I am new here and want to know from seniors regarding my knowledge of FUTURE TRADING. I would appreciate even a little help.

CASE -- i want to buy a future of XYZ company which is trading at Rs. 99 while its future comes at Rs. 100 and the lot size is 100.

So it means that one lot would cost Rs 10000. And it would come to me at 15-20 % , lets assume 20% .

So now, 20% means Rs. 2000. My question is who pays this margin. Is it my broker or its actually me. Do brokers provide margin on futures buying. If yes, Do they charge some interest on this money (here Rs. 2000).

Lets assume i have more than Rs. 2000 in my account. Now, is it necessary to take margin from broker even if i could afford Rs. 2000?? I want to remain independent from broker, is it possible? :confused:

Now, lets assume that my expiry of lot has reached. If the market price is less than Rs. 100..say Rs. 90 , it means I'm in loss. Now, IS IT MY LIABILITY TO SELL THE LOT EVEN IF I'M LOSING?. Is it possible to forget about the future lot if I'm not making any money from it , so in that case i would lose only my margin money which i invested at the time of buying the future lot?.

Or it is my liability to sell the lot even if i am not making any money through it?

And when is the margin money deducted from my account. At the expiry date or at the time of buying future lot? :confused:

CASE 2 - if the price reached Rs 110 on (or before) expiry date and i am selling, it comes out to be 110*100 = Rs. 11000

now i would make a profit of 11000-10000= Rs. 1000 i e my initial margin would be adjusted in the final sell. right ?? :)

Some people were saying in the forum that the broker freezes the margin money in account during buying of futures. what does it mean. Whose money?? mine or broker , if it's mine how's the broker providing the margin money on his behalf??

I might sound very strange but i am very new and know nobody in person who could explain me all these things except you guys . so please help me . thanks in advance :):)
 

manojborle

Well-Known Member
#3
As far as my knowledge, you have to pay margin and broker will not pay it.
If broker provides margin, he will charge interest if the trade is positional, I don't think he will charge you for intraday.
 

manojborle

Well-Known Member
#4
If you can afford it is not necessary or compulsory to take margin from broker as per my experience.

Actually my broker does not provide margin, in my case if I don't have sufficient margin I simply can not trade, the order will be rejected.
 
#7
1. You have to have adequate margin to trade in futures.
2. You have to have an initial margin to open a position(ie to buy or sell a future)
3. This can be done by pledging existing shares as well with some brokers who allow you to trade based on this.
4. You also need to have margins to support your position-- if the trade is in loss the next day you will have to pay out additional margin and on days the position is in profit your account will be credited on that day.
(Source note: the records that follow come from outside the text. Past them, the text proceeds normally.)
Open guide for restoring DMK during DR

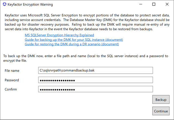tap(72, 44)

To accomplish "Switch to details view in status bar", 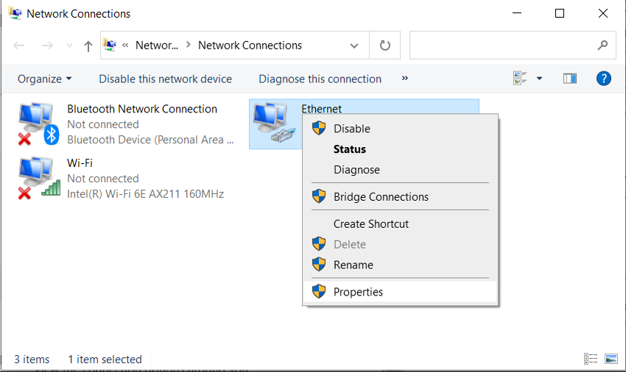I will (x=591, y=359).
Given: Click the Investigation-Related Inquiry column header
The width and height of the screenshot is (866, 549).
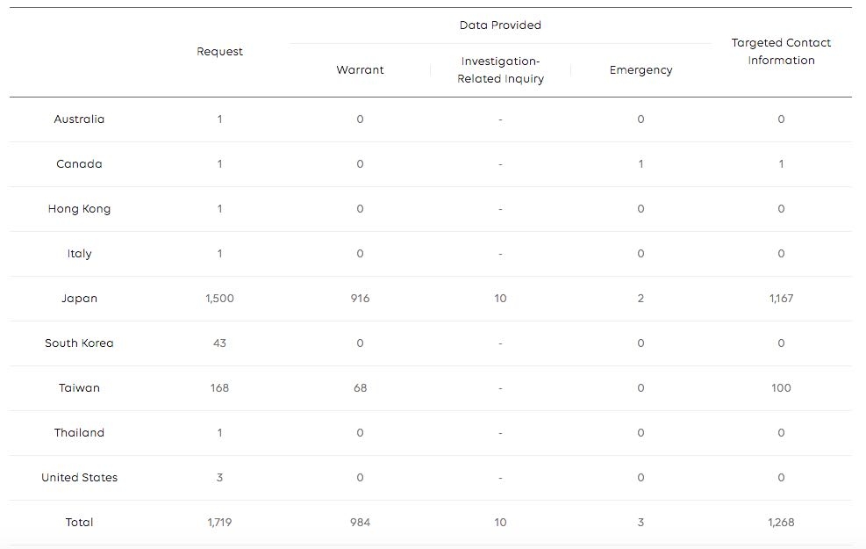Looking at the screenshot, I should (x=500, y=70).
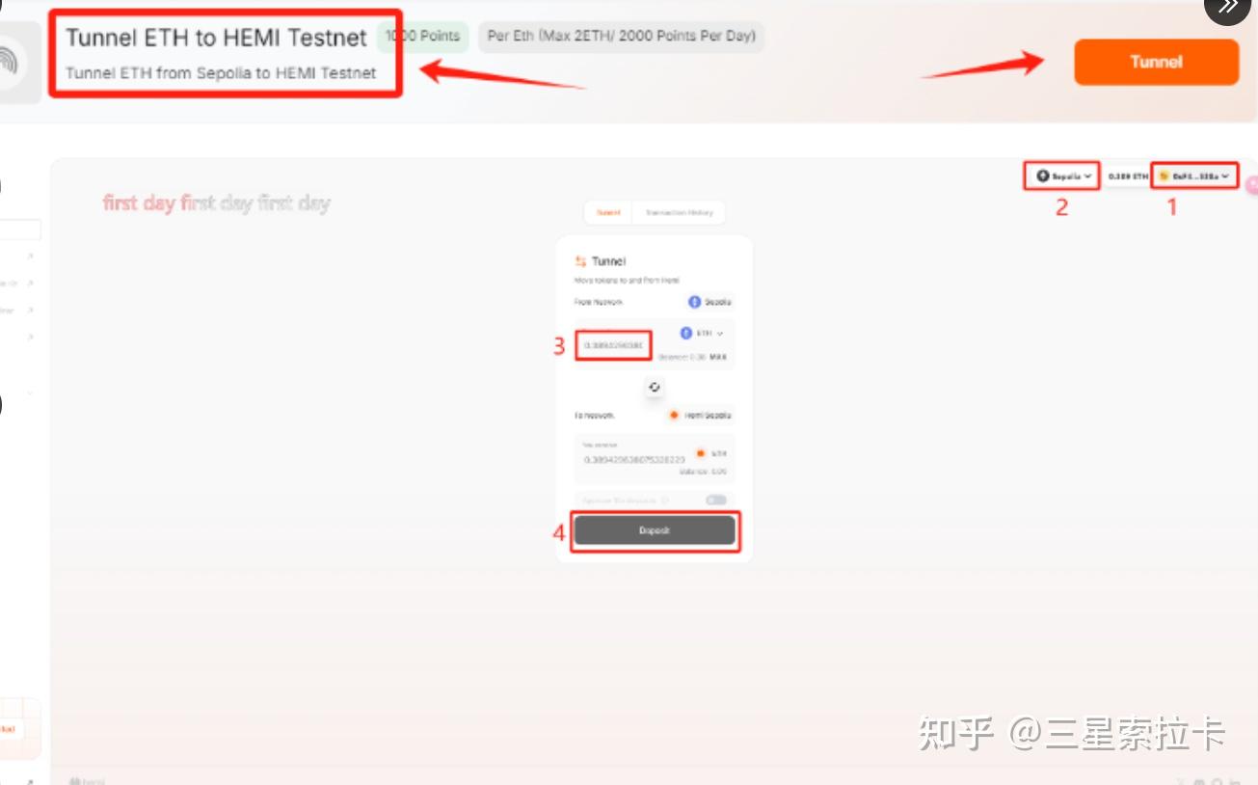Image resolution: width=1258 pixels, height=785 pixels.
Task: Click the Hemi Sepolia badge next to To Network
Action: 699,415
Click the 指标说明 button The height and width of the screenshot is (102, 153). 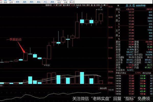[x=103, y=88]
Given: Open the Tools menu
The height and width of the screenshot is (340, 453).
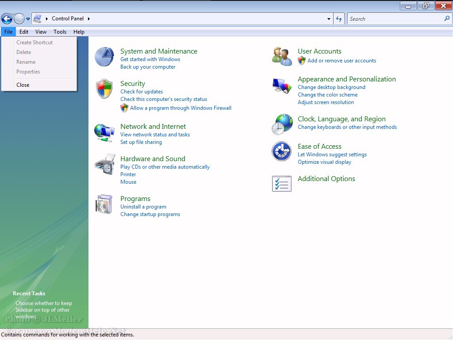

But only on expiry or if you close the position , the actual loos or profit is calculated and accordingly the money is in your account or transferred out of your account.
5. But you have to do extensive reading before you trade as it is a leverage game and losses can be huge if you do not have a startegy like stop loss on when to get out and know exactly what profit to expect , so that when the position is in profits you take them instead of allowing it to become a loss.
6. This is just some basic stuff. Make sure to meet some broker and really understand what future trading is all about.
 

rh6996

Well-Known Member
#8
Brokers do provide margines for Futures trading but against Specifies Securites/Stocks and as the value of the Stocks on which Margine is provided fluctuate , you must make good the fall if any in the value. Some hair cut in stock's value is applied at reaching the amount one is allowed as margine!
One cannot expect the broker to provide margine for you to trade without any security and moreover that would be against the SEBI guidelines too!!
Margine is to be paid upfront... your account is debited the moemnt you take position in a Future contract and EOD you must pay or receive the MtoM !
The future lot shall cease to exist after the Expiry date... you must pay the difference in cash on settlement day! If you wish to continue to hold the Futures of the same stock you must Buy again a contract for next month.

It has to be your money that is at stake and never ever would a Broker risk his money!